Bofoakwa Tano F.C
- Full name: Bofoakwa Tano Football Club
- Nickname(s): Hunters
- Founded: 1959
- Ground: Coronation Park Sunyani, Ghana
- Capacity: 5,000
- Chairman: Alexander Ababio
- Manager: John Eduafor Jnr
- League: Ghana Premier League
- 2023–24: 15th (Ghana Premier League)
| Home colours | Away colours |

= Bofoakwa Tano F.C. =

Bofoakwa Tano is a Ghanaian association football club based in Sunyani in the Bono Region. The club is a member of the Ghana Premier League and play at Coronation Park.

==History==
Bofoakwa were first promoted to the top division in 1967. Despite finishing second-bottom in their first season, and bottom in their second season, they avoided relegation due to league restructuring, and in 1970 they managed a 6th-place finish. The 1972 season saw the club finish as runners-up to Asante Kotoko, and third place was achieved in 1974 and 1975, the club also winning the SWAG Cup in the latter season.

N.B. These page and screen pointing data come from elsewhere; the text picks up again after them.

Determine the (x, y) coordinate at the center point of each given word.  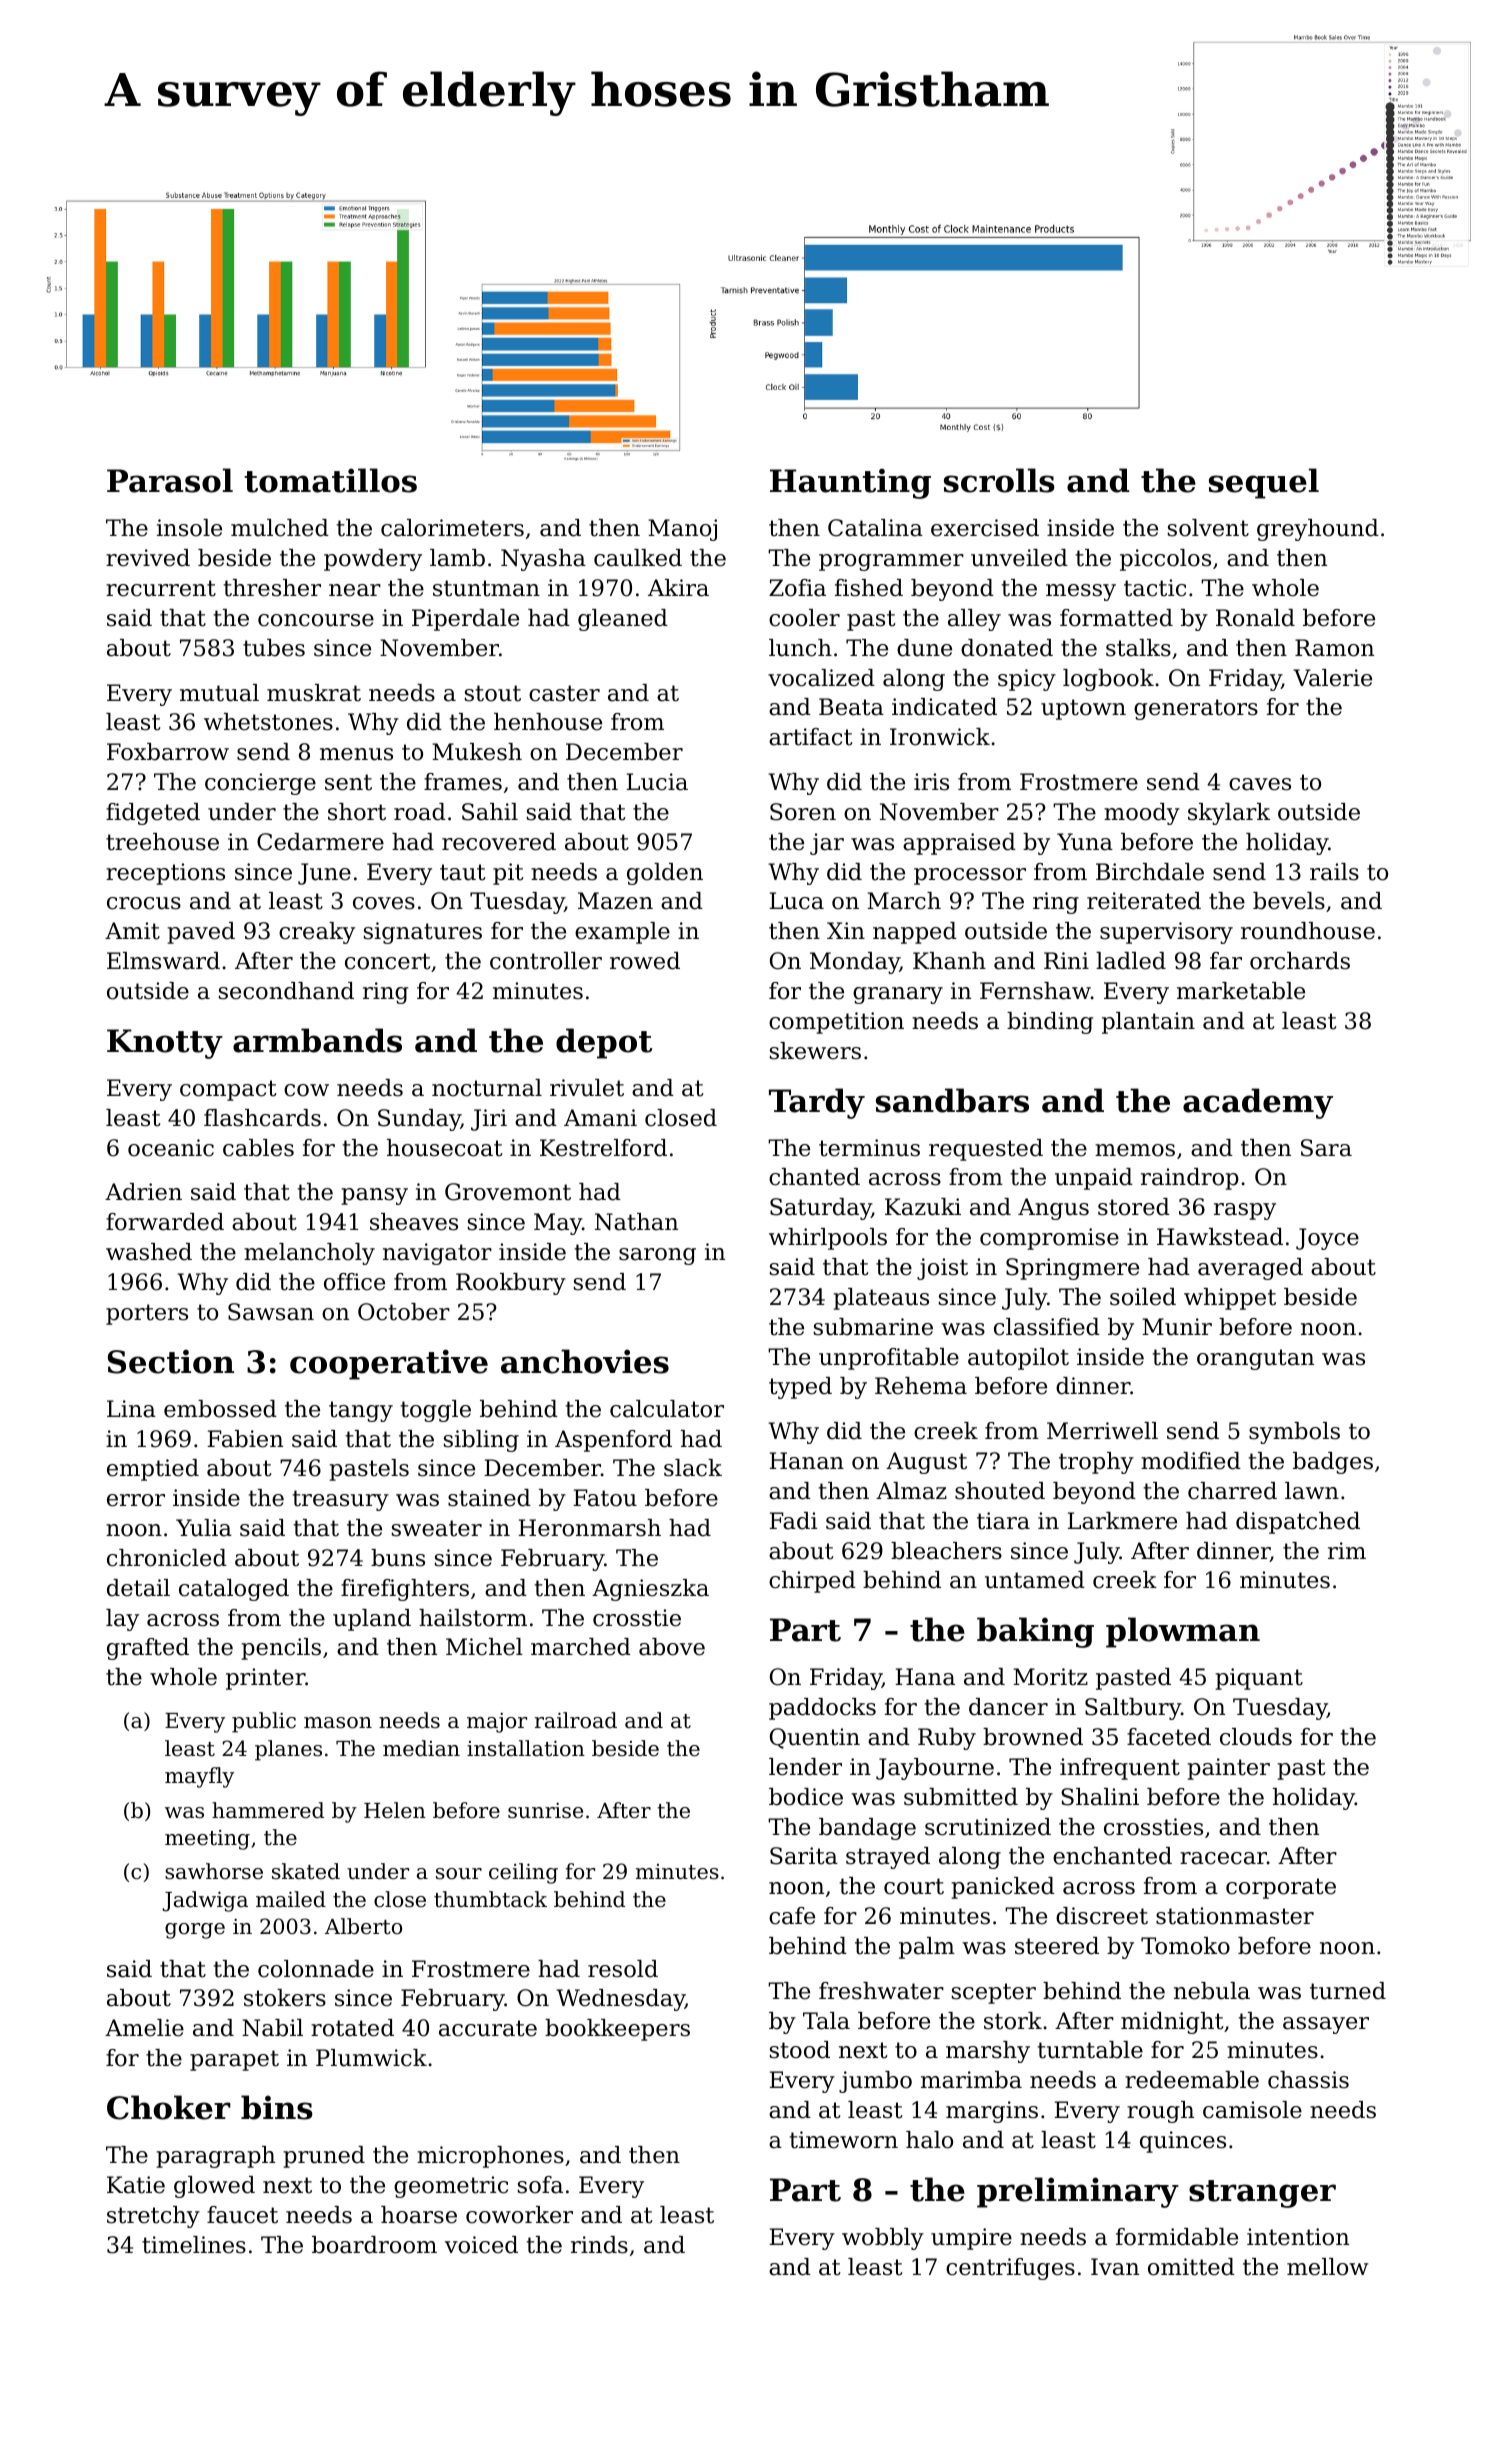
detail (138, 1588)
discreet (1102, 1916)
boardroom (374, 2245)
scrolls (999, 480)
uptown (1083, 709)
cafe (792, 1916)
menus (356, 754)
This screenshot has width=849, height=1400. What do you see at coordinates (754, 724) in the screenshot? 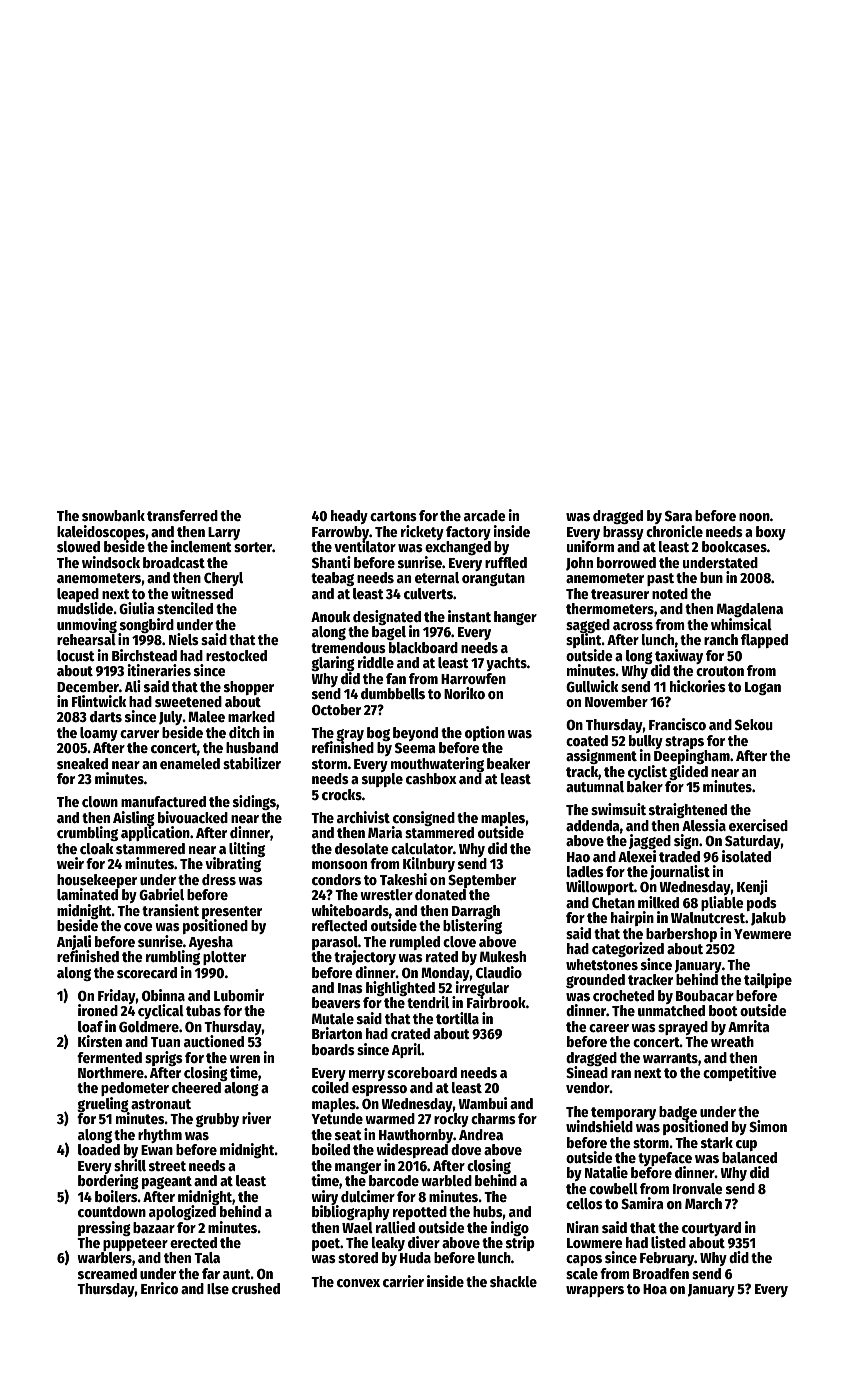
I see `Sekou` at bounding box center [754, 724].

The club returned to the second tier after finishing bottom in 1979. They were promoted back to the top flight in 1982, but were relegated again in 1985.

The club reappeared in the top division in 1989–90, by which time the league had switched to winter. They were relegated again in 1990–91, promoted back in 1994–95, relegated in 1996–97, promoted in 1997–98. In 1999 they finished third from bottom, but avoided another relegation by winning a play-off. However, they were relegated again in 2006–07.

At the end of the 2022–23 season Bofoakwa were again promoted to the Ghana Premier League after beating Techiman Eleven Wonders in the Division One playoff final.